>>>>

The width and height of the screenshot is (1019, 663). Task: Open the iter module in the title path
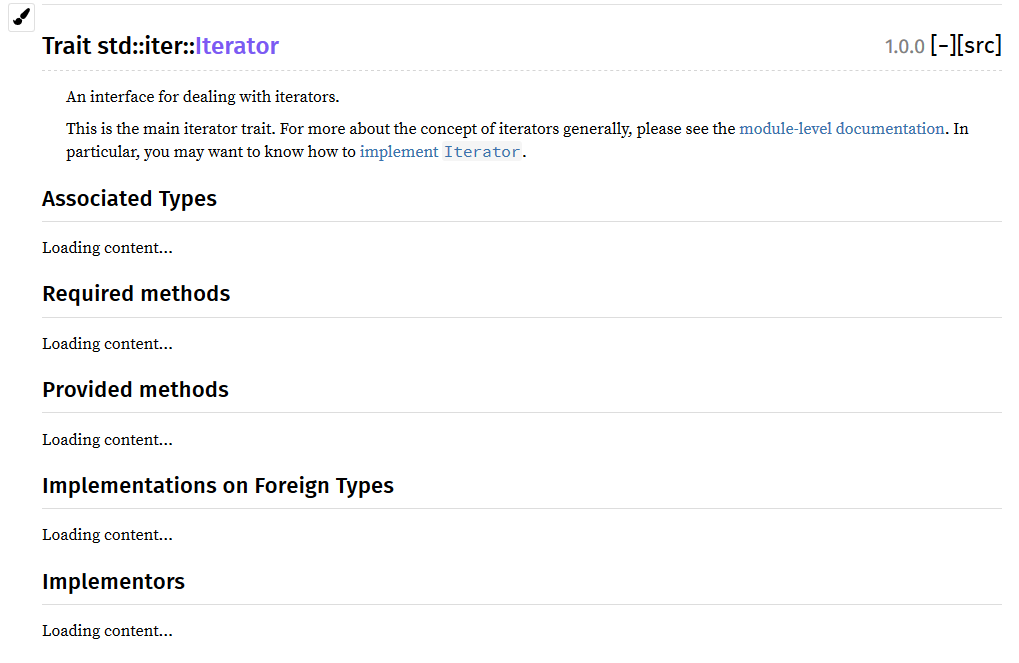pos(162,46)
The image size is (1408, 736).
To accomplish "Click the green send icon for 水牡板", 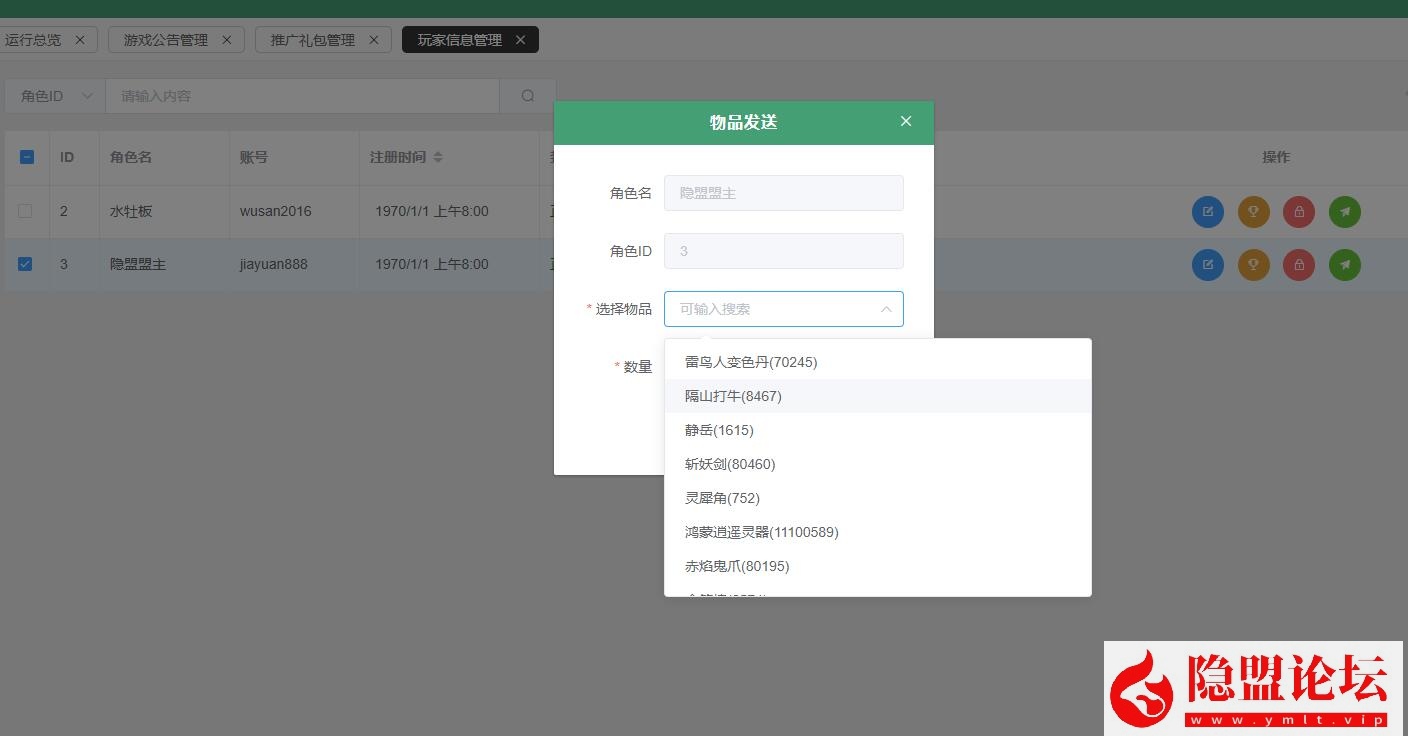I will [x=1345, y=211].
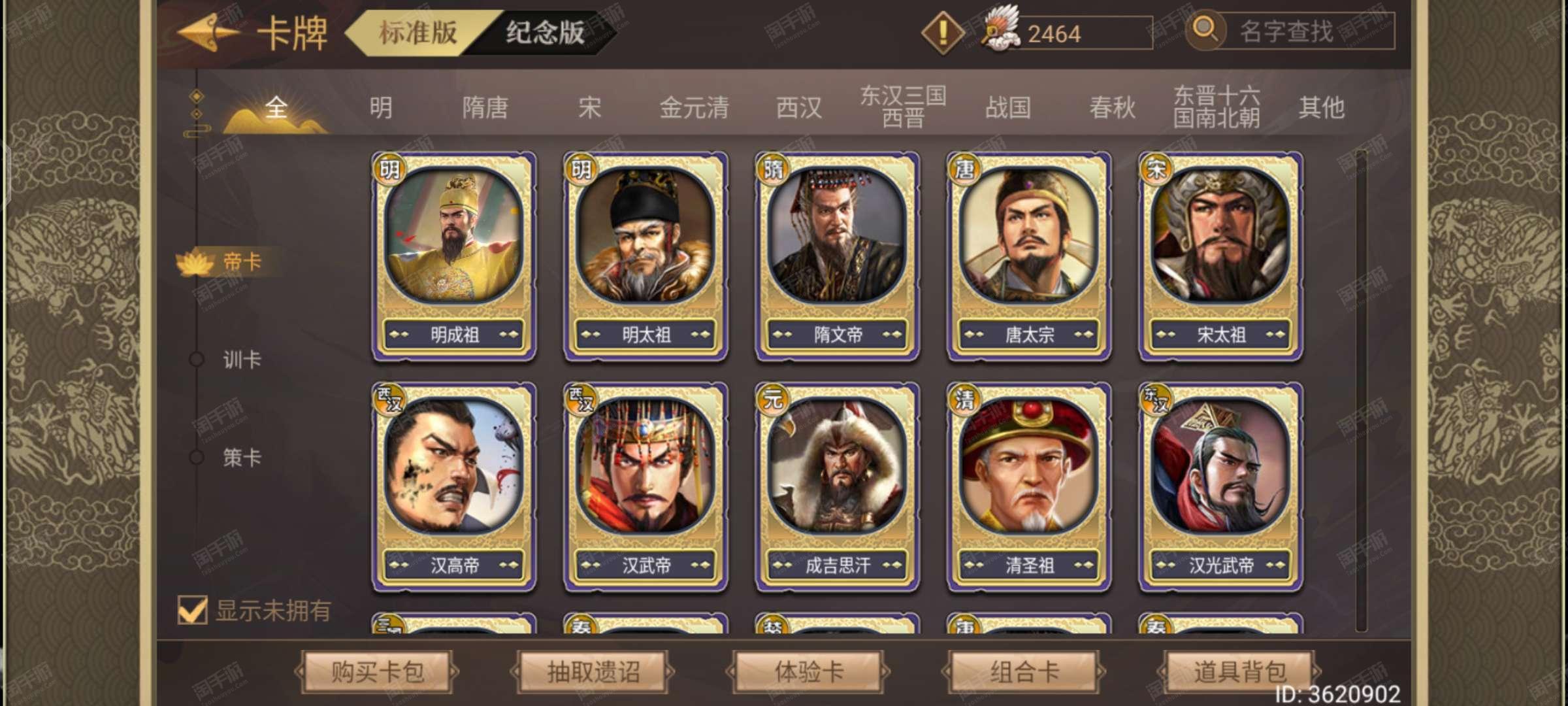Click the magnifier search icon
This screenshot has height=706, width=1568.
1205,30
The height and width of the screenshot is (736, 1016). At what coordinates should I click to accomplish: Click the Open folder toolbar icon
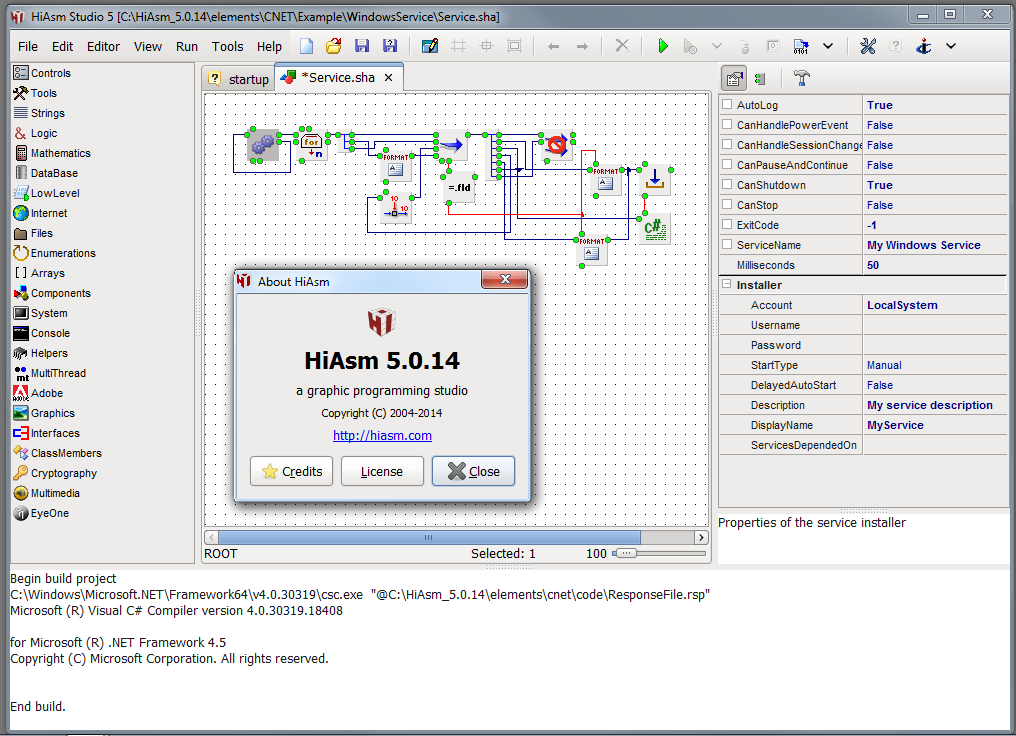[x=334, y=46]
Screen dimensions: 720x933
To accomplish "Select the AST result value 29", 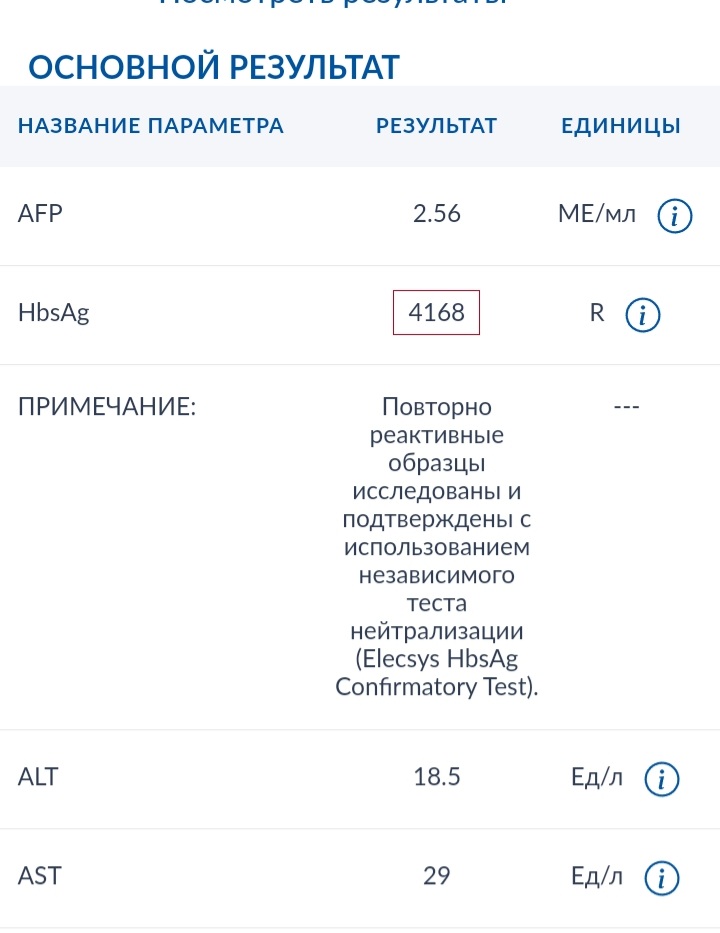I will pos(437,876).
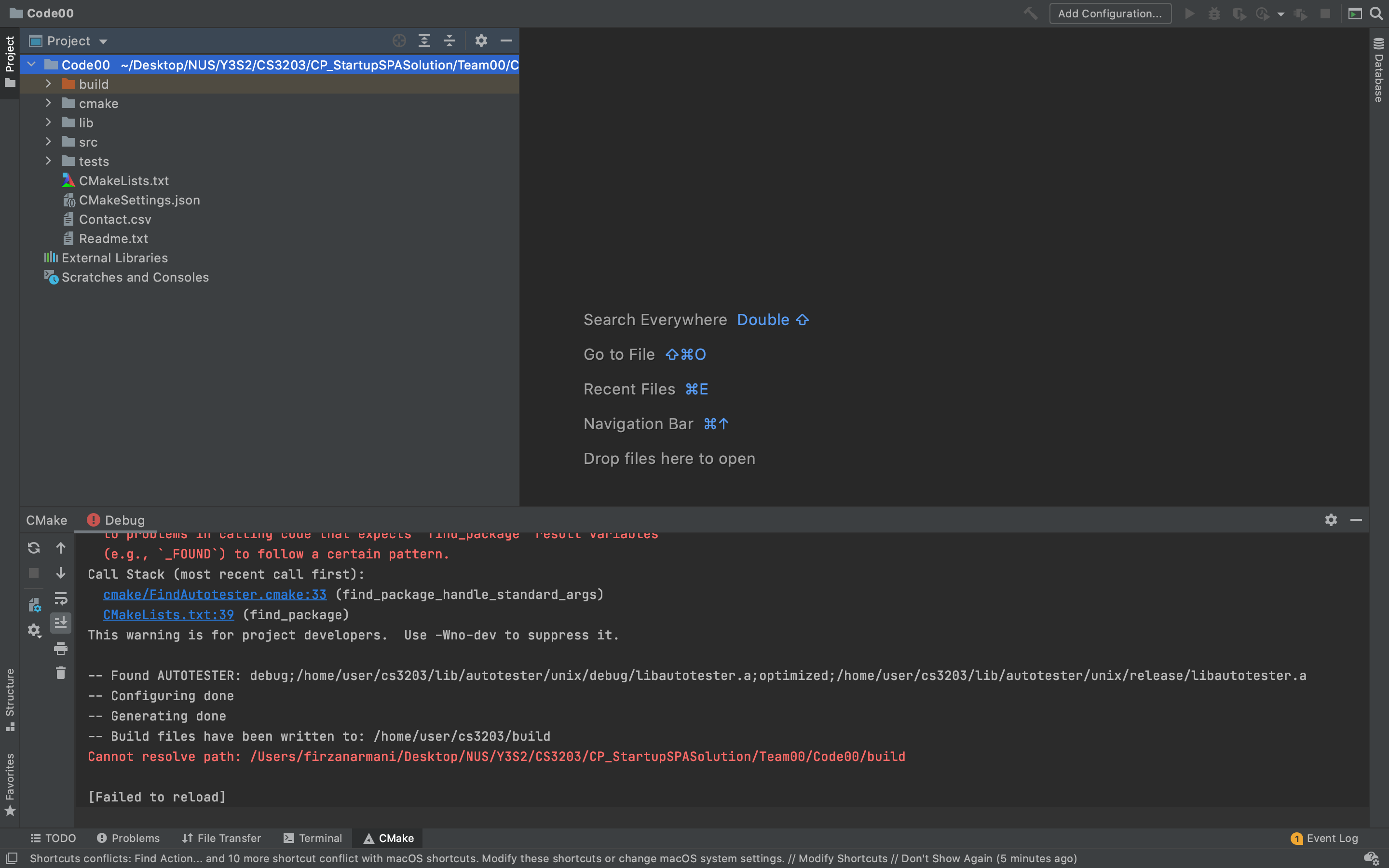Screen dimensions: 1389x868
Task: Click the Expand All icon in project toolbar
Action: (x=425, y=40)
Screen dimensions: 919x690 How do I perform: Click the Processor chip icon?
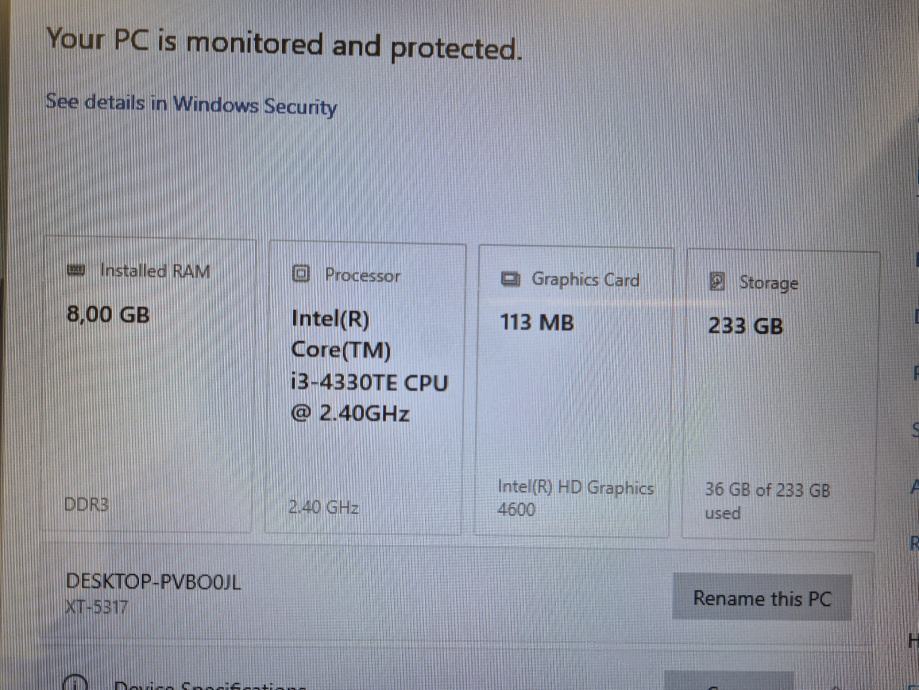[301, 275]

<<<<

■ **About this task**: With the pictures left out, give again exactly the lines from the one that contains "Screen dimensions: 919x690" through the final line of the data above.

■ **Finished task**:
Screen dimensions: 919x690 How do I perform: Click the Processor chip icon?
[301, 275]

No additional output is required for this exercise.